# The surge pricing is just a way to "Herd" us into the areas they want us in.No surge,No tip,No ride



## UberxN.J.sucks (Dec 3, 2014)

*I am really getting tired of chasing the surge pricing for it to just end when I get there. i will now just wait to work when the surge is in my area. My new moto

No surge No tip No ride

I am done working for peanuts

And **** You Uber*


----------



## cybertec69 (Jul 23, 2014)

You must be new to this.


----------



## Andrew Zuckerman (Dec 26, 2014)

Surge is supposed to mean rides. I've been in a 2.4x surge area, right in the middle of it, for half hour and not gotten a single ride...

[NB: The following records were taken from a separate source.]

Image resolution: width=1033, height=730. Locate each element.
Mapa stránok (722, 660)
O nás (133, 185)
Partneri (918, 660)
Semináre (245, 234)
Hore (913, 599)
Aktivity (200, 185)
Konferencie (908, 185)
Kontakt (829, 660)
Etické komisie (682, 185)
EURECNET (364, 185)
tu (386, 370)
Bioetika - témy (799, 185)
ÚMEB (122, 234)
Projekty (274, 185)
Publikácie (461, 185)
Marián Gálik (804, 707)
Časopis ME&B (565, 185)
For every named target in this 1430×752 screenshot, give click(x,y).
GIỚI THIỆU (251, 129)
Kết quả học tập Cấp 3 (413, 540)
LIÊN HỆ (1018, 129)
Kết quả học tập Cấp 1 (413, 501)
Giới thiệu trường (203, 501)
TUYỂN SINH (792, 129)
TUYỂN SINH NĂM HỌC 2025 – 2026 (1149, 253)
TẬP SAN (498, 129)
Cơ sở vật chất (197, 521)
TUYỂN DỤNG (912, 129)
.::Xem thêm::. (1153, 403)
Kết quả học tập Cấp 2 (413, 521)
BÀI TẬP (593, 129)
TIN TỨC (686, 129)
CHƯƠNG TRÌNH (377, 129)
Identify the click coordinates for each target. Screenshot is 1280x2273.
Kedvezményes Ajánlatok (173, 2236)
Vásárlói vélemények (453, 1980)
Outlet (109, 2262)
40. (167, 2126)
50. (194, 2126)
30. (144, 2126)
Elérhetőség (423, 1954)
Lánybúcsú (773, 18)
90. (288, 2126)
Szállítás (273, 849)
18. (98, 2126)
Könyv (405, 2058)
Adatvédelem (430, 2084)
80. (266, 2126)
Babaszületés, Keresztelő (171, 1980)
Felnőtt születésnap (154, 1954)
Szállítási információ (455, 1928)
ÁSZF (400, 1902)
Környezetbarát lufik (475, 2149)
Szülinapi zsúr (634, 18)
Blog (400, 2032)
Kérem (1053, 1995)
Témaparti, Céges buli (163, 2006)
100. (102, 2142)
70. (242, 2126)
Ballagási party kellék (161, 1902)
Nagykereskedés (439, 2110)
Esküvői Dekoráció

This happens more often than actually getting a ride


----------



## gb21 (Dec 6, 2014)

I see this also in Pittsburgh. What I think is contributing to this is that the riders here have now caught on, and unless it's very late night or unbearably cold, they're waiting out the surge until it ends. So I'm guessing the surge is up, but after so long when Uber sees many aren't making or pull back there requests, they then call of the surge to make sure they make something.


----------



## Large (Dec 19, 2014)

Before I was a driver, I would always wait out the surge, 15-20 min and it was normal pricing again. Some people don't care about daddy's money but when it's your own it's different


----------